Parlament schaltet wegen Ex-AfD-Mann Kalbitz Polizei ein


Alkohol, Waffenträger, nichts mehr zu verlieren – so lautete der Warnhinweis zu Ex-AfD-Mann Andreas Kalbitz. Der Landtag reagierte. Aber es gibt Zweifel.

Alexander Fröhlich | DER TAGESSPIEGEL

Hat Andreas Kalbitz nichts mehr zu verlieren? Die Polizei nahm den Hinweis ernst.Soeren Stache/dpa-Zentralbild/dpa

Nach Milzriss-Affäre, Rücktritt als Fraktionschef und gerichtlich bestätigtem Parteiausschluss von Andreas Kalbitz aus der AfD sind am Freitag im Landtag Brandenburg Sicherheitsbedenken laut geworden. Noch ist unklar, ob der an Parlamentspräsidentin Ulrike Liedtke (SPD) gemeldete Gefahrenverdacht begründet ist oder ob seine Fraktions- und nunmehr Ex-Parteikollegen mit bösen Unterstellungen nachtreten.

Der Landtag hat nach Tagesspiegel-Informationen am Freitag aber vorsorglich die Polizei eingeschaltet.
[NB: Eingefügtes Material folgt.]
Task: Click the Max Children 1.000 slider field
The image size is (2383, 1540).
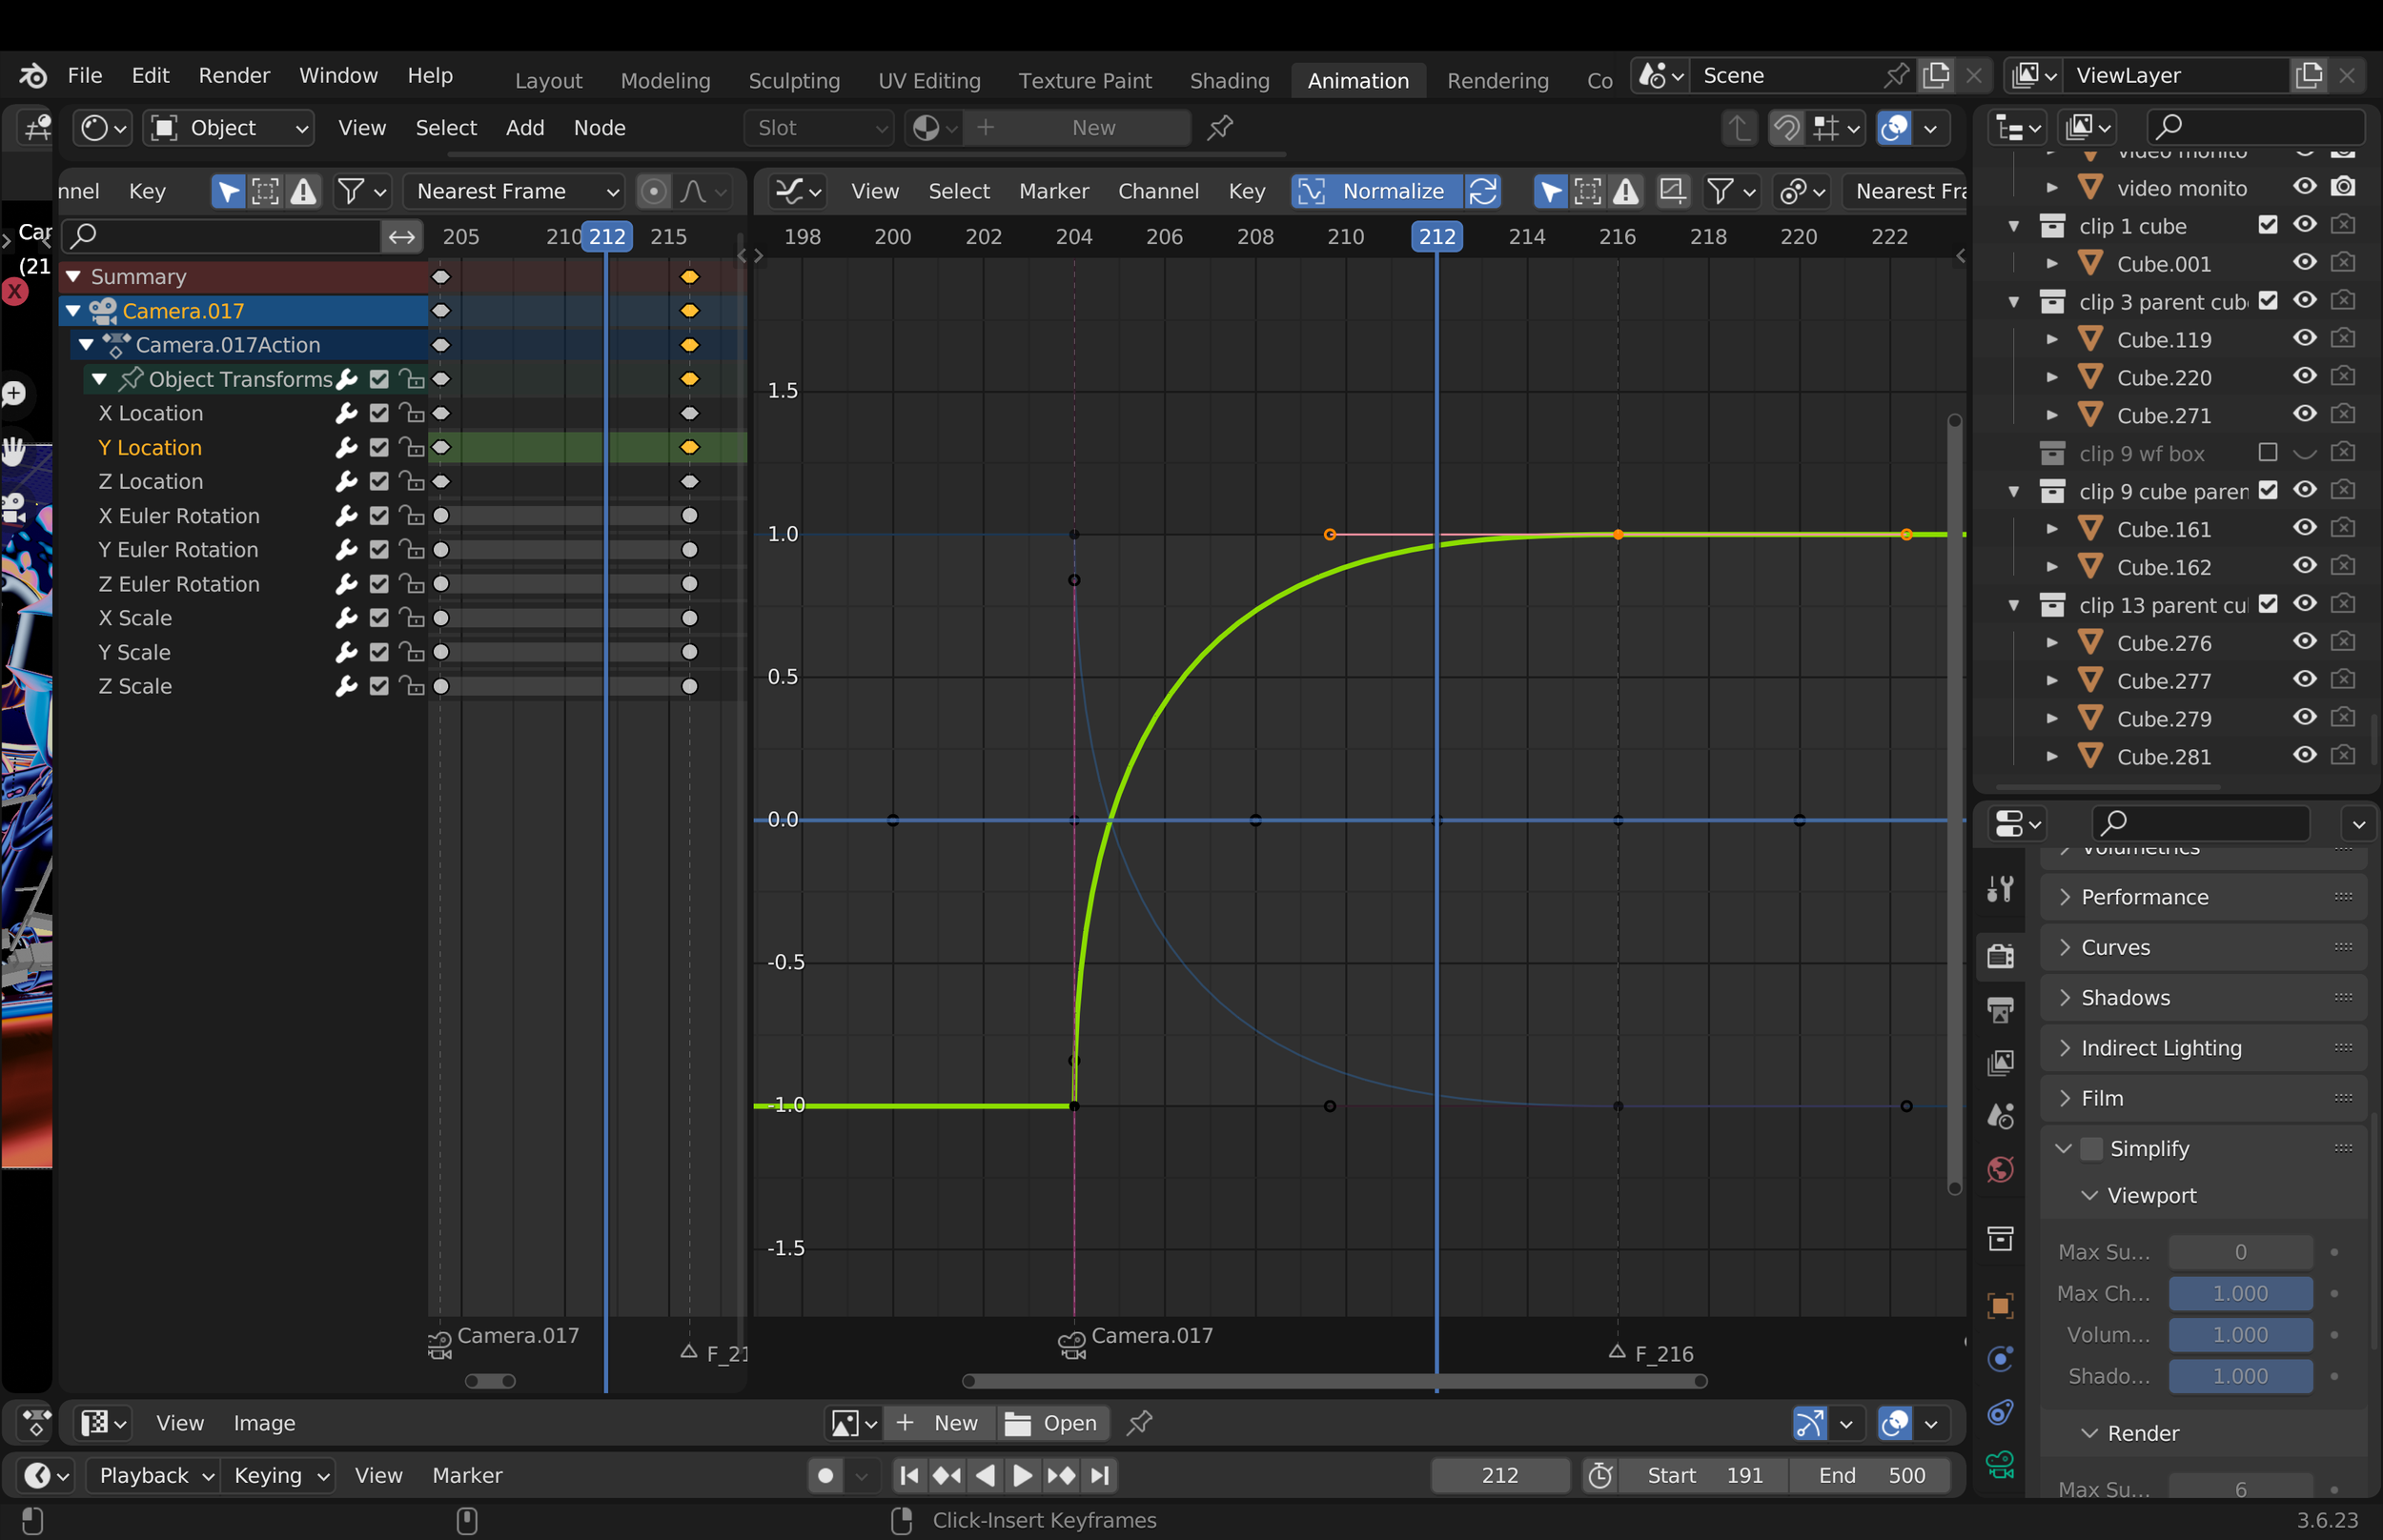Action: (x=2239, y=1293)
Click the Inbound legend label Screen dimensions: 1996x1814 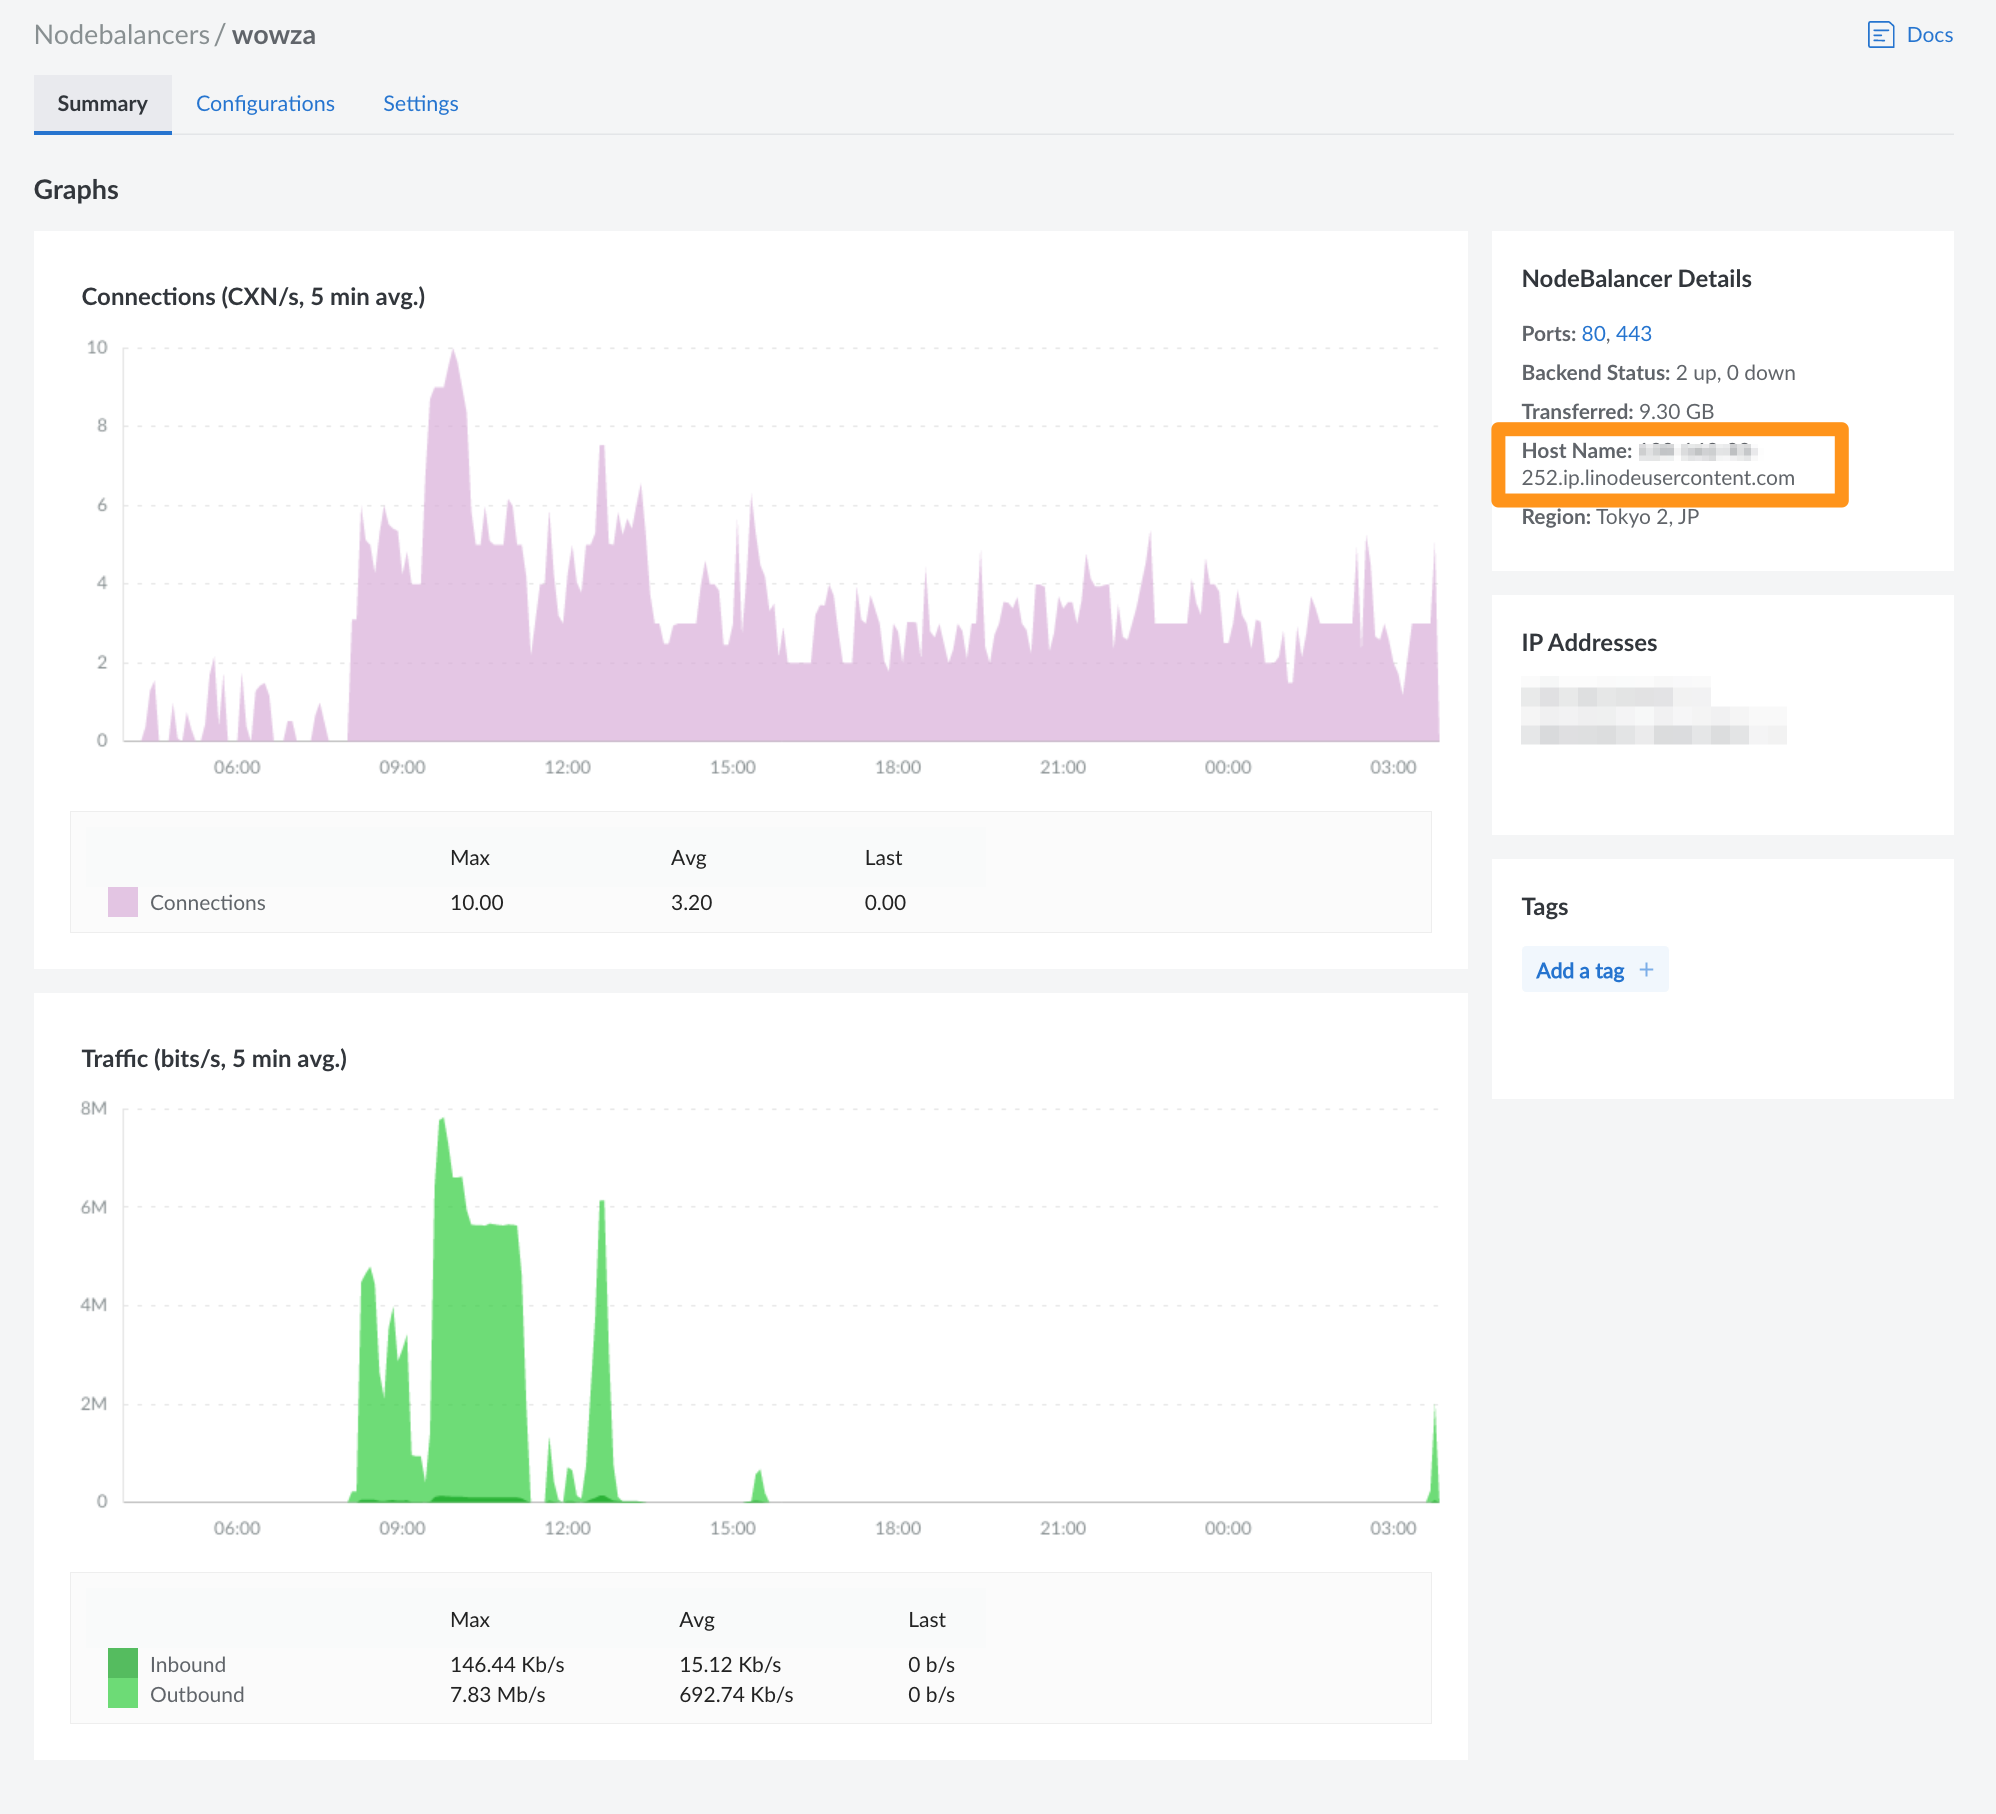[x=188, y=1665]
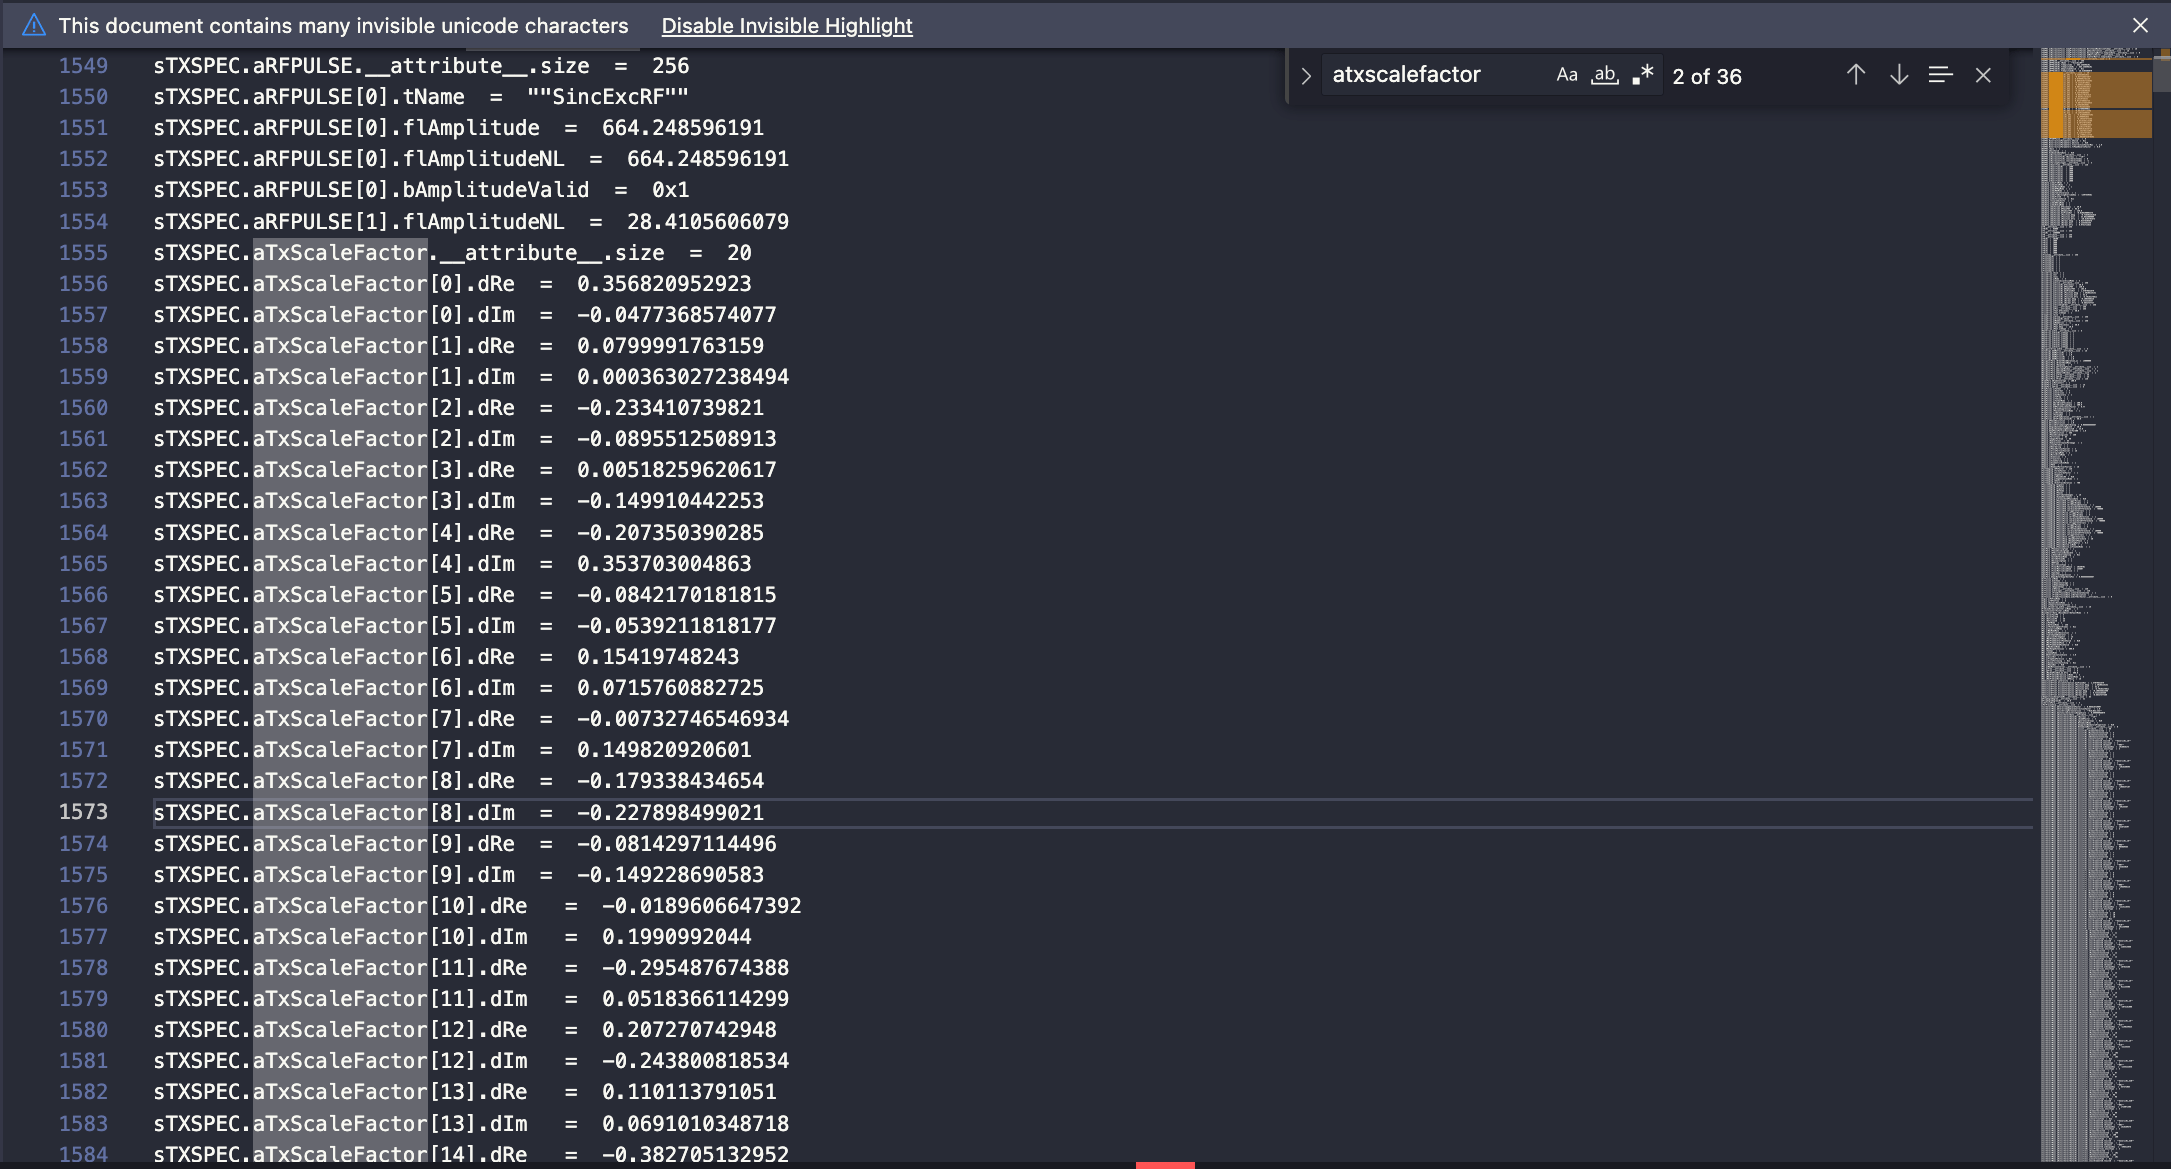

Dabei soll es um ernsthaft geäußerte Bedenken gehen, dass Kalbitz angesichts seiner Lage bei der Landtagssitzung in der nächsten Woche die Kontrolle verlieren, ausrasten und gewalttätig werden könne. Der 47-Jährige habe nichts mehr zu verlieren, sei bereits gewalttätig geworden, habe ein Alkoholproblem und sei Waffenträger, lautete der Hinweis.